— Exercise instructions —
Scan the records beneath this line for the line holding "Instruction: Click the" and the line holding "Click the First", then transcribe exactly those two and all lines between.

— Provided data —
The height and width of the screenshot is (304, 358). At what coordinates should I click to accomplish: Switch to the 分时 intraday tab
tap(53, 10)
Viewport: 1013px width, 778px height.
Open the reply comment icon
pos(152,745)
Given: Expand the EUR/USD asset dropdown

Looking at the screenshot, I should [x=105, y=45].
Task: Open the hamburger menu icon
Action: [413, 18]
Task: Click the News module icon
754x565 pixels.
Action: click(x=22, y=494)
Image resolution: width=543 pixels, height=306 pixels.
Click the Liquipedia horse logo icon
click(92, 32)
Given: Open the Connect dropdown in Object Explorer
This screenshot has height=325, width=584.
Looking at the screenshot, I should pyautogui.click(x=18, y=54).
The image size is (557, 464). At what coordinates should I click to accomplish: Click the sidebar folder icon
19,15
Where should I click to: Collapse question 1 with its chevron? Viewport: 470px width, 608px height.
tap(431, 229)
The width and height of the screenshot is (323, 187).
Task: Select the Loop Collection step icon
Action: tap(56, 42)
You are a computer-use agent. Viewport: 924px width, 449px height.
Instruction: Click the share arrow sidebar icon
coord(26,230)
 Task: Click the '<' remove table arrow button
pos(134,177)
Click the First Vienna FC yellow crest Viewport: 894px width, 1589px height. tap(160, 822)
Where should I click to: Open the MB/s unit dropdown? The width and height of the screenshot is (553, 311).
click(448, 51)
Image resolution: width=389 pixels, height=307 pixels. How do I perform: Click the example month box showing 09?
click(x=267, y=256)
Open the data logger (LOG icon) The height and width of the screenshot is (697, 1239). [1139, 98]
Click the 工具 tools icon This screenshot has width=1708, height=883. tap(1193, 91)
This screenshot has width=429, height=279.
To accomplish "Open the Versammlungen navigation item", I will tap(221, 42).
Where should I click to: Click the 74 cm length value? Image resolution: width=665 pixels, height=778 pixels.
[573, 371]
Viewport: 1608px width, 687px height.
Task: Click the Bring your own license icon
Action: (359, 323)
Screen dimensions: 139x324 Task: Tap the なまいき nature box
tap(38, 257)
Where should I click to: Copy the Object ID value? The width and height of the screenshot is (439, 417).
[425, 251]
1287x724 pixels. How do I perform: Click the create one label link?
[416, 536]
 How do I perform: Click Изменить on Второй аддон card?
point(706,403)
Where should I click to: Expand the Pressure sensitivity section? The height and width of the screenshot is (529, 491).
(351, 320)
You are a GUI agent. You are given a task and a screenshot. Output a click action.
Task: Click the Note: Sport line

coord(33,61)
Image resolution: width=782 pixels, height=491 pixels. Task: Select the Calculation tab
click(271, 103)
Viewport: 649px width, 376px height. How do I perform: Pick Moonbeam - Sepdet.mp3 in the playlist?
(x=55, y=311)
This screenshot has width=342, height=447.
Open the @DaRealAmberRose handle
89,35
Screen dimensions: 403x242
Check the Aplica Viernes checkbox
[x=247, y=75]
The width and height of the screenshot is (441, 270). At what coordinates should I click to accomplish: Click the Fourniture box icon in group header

— Output —
Instruction: Click the share arrow sidebar icon
coord(26,230)
 Task: Click the '<' remove table arrow button
pos(134,177)
Click the First Vienna FC yellow crest Viewport: 894px width, 1589px height. tap(160, 822)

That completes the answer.